Set tasks »
(a) Summarize the Sauberzweig biography in two sentences.
(b) Turn the paragraph of the Sauberzweig biography that begins "Born in Wissek (Wysoka)" into a short bulleted list that keeps its main facts.
(c) According to the Sauberzweig biography, what nickname did his determination and work ethic earn him?

Text »

Karl-Gustav Sauberzweig (1 September 1899 – 20 October 1946) was a German Army Oberst (Colonel) who transferred to the Waffen-SS during World War II and commanded the 13th Waffen Mountain Division of the SS Handschar (1st Croatian) in 1943–1944, and the IX Waffen Mountain Corps of the SS (Croatian) in 1944–1945, reaching the rank of Gruppenführer and Generalleutnant of the Waffen SS. He returned to the Wehrmacht in January 1945 and was appointed as a Generalleutnant to command a corps within Army Group H in northern Germany. Sauberzweig was a bespectacled Prussian career army officer who had earned an Iron Cross I Class and commanded an infantry company in his late teens during World War I. He was fluent in Spanish and worked in signals in the Wehrmacht during the interwar period.

Early life and career
Born in Wissek (Wysoka), Province of Posen, to Dr. Joachim Sauberzweig and educated in Bromberg, Karl-Gustav Sauberzweig entered the army on 28 September 1916 as an officer-cadet (Fahnenjunker). He was assigned to the second branch Brandenburg Grenadier Regiment Prinz Karl von Preußen (Prince Charles of Prussia) No. 12. On 17 May 1917 he was promoted to ensign and again on 25 August he was promoted to Leutnant ohne Patent (lieutenant without Commission). By November 1918 he was serving in the 2nd Brandenburg Grenadier Regiment Prinz Karl von Preußen (Prince Charles of Prussia) No. 12. as a company commander. In 1918 he was wounded and was awarded the wound badge in black (Verwundetenabzeichen in Schwarz) and subsequently the Iron Cross. In May 1919 he was accepted as a Leutnant (lieutenant) in the Reichsheer. His Commission was dated 1 October 1917 to 1 July 1922. He was then appointed as aide-de-camp to the Army 54th Infantry Regiment. In early February 1920, Sauberzweig was transferred to the Army 10th Infantry Regiment.

"A proven leader of men, Sauberzweig had commanded a company and garnered the Iron Cross First Class by the age of eighteen, and earned a reputation as an exceptional organizer. His tireless determination and exacting work ethic earned him the nickname Schnellchen ("Speedy")."

Click-target data »
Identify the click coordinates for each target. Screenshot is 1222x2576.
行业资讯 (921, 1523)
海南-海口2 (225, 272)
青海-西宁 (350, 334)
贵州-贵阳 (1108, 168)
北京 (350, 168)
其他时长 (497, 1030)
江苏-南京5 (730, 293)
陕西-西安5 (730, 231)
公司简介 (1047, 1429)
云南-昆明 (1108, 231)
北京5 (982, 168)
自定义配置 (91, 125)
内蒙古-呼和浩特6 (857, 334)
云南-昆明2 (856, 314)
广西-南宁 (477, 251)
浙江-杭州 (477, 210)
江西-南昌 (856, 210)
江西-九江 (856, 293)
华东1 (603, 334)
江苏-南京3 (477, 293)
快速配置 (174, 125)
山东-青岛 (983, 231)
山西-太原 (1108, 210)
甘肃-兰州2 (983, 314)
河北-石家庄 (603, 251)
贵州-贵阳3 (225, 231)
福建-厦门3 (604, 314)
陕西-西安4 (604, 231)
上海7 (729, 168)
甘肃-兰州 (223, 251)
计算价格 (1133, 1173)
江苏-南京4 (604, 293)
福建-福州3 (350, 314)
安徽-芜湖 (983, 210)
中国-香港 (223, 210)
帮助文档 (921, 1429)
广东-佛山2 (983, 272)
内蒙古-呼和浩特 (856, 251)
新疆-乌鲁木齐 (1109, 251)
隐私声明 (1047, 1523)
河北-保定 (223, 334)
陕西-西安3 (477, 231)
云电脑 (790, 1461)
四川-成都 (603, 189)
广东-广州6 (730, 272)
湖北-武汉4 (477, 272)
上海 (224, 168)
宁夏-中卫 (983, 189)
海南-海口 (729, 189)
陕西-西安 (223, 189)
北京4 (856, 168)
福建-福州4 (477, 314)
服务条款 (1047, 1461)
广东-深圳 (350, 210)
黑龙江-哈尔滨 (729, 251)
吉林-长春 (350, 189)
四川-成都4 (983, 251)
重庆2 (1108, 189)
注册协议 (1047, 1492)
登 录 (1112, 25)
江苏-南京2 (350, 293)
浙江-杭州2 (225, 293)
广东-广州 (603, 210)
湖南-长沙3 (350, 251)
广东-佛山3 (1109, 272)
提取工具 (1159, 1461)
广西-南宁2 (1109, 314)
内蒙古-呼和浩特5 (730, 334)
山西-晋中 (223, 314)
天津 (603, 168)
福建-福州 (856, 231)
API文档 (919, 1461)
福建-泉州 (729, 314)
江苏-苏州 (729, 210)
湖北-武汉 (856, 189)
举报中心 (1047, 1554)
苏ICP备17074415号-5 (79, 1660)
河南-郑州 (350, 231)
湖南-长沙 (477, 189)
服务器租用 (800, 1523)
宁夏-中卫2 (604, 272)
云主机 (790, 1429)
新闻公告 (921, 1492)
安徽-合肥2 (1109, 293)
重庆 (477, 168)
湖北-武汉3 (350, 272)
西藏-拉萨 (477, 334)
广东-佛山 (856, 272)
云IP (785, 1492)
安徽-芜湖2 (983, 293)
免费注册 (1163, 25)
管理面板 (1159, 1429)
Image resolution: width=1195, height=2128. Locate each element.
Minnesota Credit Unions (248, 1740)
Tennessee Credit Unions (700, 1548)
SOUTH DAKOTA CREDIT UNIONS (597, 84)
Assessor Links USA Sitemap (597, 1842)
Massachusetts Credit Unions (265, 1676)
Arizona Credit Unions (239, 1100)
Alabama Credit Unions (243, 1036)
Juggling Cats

Task-by-task results »
(a) Karl-Gustav Sauberzweig was a German Army colonel who transferred to the Waffen-SS during World War II, commanded the 13th Waffen Mountain Division of the SS Handschar and then the IX Waffen Mountain Corps of the SS, and returned to the Wehrmacht in January 1945 to command a corps within Army Group H. A Prussian career officer born in Wissek, he entered the army in 1916, commanded a company and earned the Iron Cross in World War I, and was accepted as a lieutenant in the Reichsheer in 1919.

(b)
- Born in Wissek (Wysoka), Province of Posen, to Dr. Joachim Sauberzweig; educated in Bromberg
- Entered the army as an officer-cadet on 28 September 1916, in the Brandenburg Grenadier Regiment Prinz Karl von Preußen No. 12
- Promoted to ensign on 17 May 1917 and to Leutnant ohne Patent on 25 August
- By November 1918, a company commander in the 2nd Brandenburg Grenadier Regiment Prinz Karl von Preußen No. 12
- Wounded in 1918; awarded the wound badge in black and then the Iron Cross
- Accepted as a lieutenant in the Reichsheer in May 1919; appointed aide-de-camp to the Army 54th Infantry Regiment
- Transferred to the Army 10th Infantry Regiment in early February 1920

(c) Schnellchen ("Speedy").